» Activity:
Set down, please, without alteration, the lines of the entries below from the first through the one containing "Given: Go to the Sports section".

***** Records supplied

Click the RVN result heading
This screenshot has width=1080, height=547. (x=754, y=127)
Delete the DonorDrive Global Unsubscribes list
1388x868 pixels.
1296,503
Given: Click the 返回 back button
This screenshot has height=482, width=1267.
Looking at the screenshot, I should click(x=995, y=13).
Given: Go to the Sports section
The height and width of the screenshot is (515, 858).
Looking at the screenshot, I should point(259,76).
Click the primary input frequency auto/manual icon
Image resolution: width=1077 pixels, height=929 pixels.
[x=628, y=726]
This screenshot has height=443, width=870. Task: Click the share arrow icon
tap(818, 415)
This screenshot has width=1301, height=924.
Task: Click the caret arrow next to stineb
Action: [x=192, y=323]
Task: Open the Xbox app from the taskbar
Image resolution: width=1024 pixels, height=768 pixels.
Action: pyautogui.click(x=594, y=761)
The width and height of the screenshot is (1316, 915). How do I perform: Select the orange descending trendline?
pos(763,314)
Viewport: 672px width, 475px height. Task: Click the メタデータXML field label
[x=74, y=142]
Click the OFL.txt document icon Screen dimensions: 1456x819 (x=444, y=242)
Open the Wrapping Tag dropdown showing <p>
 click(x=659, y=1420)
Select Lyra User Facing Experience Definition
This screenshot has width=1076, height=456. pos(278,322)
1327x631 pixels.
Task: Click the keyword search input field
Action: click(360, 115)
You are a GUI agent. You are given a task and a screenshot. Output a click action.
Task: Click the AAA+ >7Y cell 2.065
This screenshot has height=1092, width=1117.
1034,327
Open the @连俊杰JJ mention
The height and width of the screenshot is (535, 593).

**********

» Exercise output:
Click the RVN result heading
This screenshot has width=1080, height=547. (x=754, y=127)
Delete the DonorDrive Global Unsubscribes list
1388x868 pixels.
1296,503
Given: Click the 返回 back button
This screenshot has height=482, width=1267.
Looking at the screenshot, I should click(x=995, y=13).
Given: Go to the Sports section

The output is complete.